Juan Branco, avocat normalien et ancien candidat de La France Insoumise aux législatives en Île-de-France, sera ce jeudi soir au Run ar Puñs, pour parler de ses deux derniers ouvrages.Il était le candidat de La France Insoumise en Seine-Saint-Denis, lors des élections législatives de 2017. Normalien, docteur en droit, Juan Branco sera au Run ar Puñs, ce jeudi soir, afin de présenter son livre au titre sans équivoque, « Contre Macron ». Il y livre une analyse sans concession de la présidence en cours, dans laquelle il perçoit une nette dérive autoritaire, illustrée par les affrontements entre autorités et gilets jaunes.
Dans votre livre « Contre Macron », vous parlez énormément de l’affaire Benalla. En quoi est-elle, selon vous, révélatrice de l’exercice du pouvoir par Emmanuel Macron ?
« Je pense qu’Alexandre Benalla n’est pas une anomalie du système Macron mais, au contraire, qu’il est celui qui a le mieux compris la dérive autoritaire à laquelle on assiste. Je considère qu’il a été recruté pour mettre en place une garde parallèle, constituée d’agents n’ayant pas à obéir à une hiérarchie policière et ayant à charge, entre autres missions, de provoquer des incidents dans des manifestations. Symboliquement, Benalla pense détenir une forme de toute-puissance alors qu’il est arrivé à son poste par effraction, tout comme Emmanuel Macron d’ailleurs, qui a lui-même employé le terme d’effraction pour qualifier la façon par laquelle il est arrivé au pouvoir ».

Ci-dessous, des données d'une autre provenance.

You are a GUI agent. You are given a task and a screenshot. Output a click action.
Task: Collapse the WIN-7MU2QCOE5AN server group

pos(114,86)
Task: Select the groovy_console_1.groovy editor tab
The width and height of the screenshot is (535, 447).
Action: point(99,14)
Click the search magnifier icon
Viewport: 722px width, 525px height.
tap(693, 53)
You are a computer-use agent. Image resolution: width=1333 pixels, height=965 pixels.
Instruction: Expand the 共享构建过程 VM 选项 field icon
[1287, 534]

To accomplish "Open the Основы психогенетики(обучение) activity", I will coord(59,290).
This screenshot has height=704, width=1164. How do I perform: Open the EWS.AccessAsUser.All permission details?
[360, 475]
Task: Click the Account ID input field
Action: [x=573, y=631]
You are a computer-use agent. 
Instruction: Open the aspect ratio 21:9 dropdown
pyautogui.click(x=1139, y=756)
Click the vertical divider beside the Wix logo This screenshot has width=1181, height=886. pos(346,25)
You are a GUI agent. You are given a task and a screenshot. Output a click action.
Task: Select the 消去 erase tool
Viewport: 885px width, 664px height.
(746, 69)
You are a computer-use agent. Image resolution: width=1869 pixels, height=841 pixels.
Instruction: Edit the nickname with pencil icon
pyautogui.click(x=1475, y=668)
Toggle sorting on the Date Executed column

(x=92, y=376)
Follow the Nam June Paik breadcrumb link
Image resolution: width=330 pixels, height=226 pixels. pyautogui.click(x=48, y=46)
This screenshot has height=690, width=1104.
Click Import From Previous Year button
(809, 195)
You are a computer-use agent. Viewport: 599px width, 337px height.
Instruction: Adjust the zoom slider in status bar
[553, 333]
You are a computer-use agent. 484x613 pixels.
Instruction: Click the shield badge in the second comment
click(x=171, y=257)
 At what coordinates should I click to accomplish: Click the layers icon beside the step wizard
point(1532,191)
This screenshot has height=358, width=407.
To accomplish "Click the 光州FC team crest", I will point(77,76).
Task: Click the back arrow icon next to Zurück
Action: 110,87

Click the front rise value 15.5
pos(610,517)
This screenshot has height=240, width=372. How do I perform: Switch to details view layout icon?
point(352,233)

Très rapidement dans le livre, vous faites une analogie entre Macron et Mussolini. Ne pensez-vous pas que ces comparaisons pour le moins exces-sives contribuent à dissuader une grande partie des lecteurs de poursuivre l’ouvrage ?

« Au contraire, ce livre a été rédigé en grande partie en juillet 2017 et il a une valeur prédictive par rapport à ce qui se passe aujourd’hui. Soit on ouvre les yeux sur ce qui se passe, soit on les garde fermés. Il y a eu plus de 2 000 blessés depuis le début du mouvement des gilets jaunes, il y a une stratégie délibérée du pouvoir de court-circuiter le fonctionnement démocratique. Le fascisme, ce n’est pas uniquement le nazisme, la Shoah ou les chambres à gaz, qui en sont un avatar. Sous le régime mussolinien, c’était quelque chose de pervers, qui s’insérait au sein du quotidien ».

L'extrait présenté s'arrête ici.